A struggle between Pang Juan and Sun Bin began, as each of them led his respective state's armies to attack the other. Pang Juan led the Wei army to attack the Zhao state and Zhao requested help from the Qi state. Sun Bin led the Qi army together with Tian Ji and proposed the strategy of "besieging Wei to rescue Zhao", luring Pang Juan to turn back to save Wei from the Qi army, hence lifting the siege on Zhao. At the Battle of Guiling, Pang Juan's forces were defeated in an ambush by Sun Bin's army.

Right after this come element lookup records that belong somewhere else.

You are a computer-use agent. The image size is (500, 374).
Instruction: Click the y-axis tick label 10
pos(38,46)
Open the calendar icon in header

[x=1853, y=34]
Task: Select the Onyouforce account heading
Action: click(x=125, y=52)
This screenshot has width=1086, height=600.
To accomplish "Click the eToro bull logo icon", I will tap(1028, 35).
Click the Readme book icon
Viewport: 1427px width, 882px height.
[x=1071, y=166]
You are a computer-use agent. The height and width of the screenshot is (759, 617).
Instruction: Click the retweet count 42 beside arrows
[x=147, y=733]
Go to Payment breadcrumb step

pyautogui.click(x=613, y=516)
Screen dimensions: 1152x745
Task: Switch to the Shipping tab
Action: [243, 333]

Pang led the Wei army to attack the Han state later and Sun Bin led the Qi forces to invade Wei to save Han. Sun used a strategy to lure Pang Juan's army to follow the Qi army by feigning defeat. Pang fell for the ruse and trailed Sun, where he noticed that the Qi army was apparently shrinking in size. Pang was eager to defeat Sun Bin and he led a light cavalry unit in pursuit, but fell into an ambush by the Qi army in a narrow valley at the Battle of Maling. The Wei army suffered a crushing defeat and the Wei crown prince was captured by Qi forces, while Pang Juan committed suicide. In traditional folklore, Sun Bin carved the words "Pang Juan dies under this tree" on a tree at the ambush area. When Pang and his men arrived, he saw that there were carvings on the tree so he lit a torch for a closer look. At that moment, the Qi troops lying in ambush attacked and Pang Juan committed suicide under that very tree.

==Legacy==
Pang Juan sometimes appears as a door god in Chinese and Taoist temples, usually paired with Sun Bin.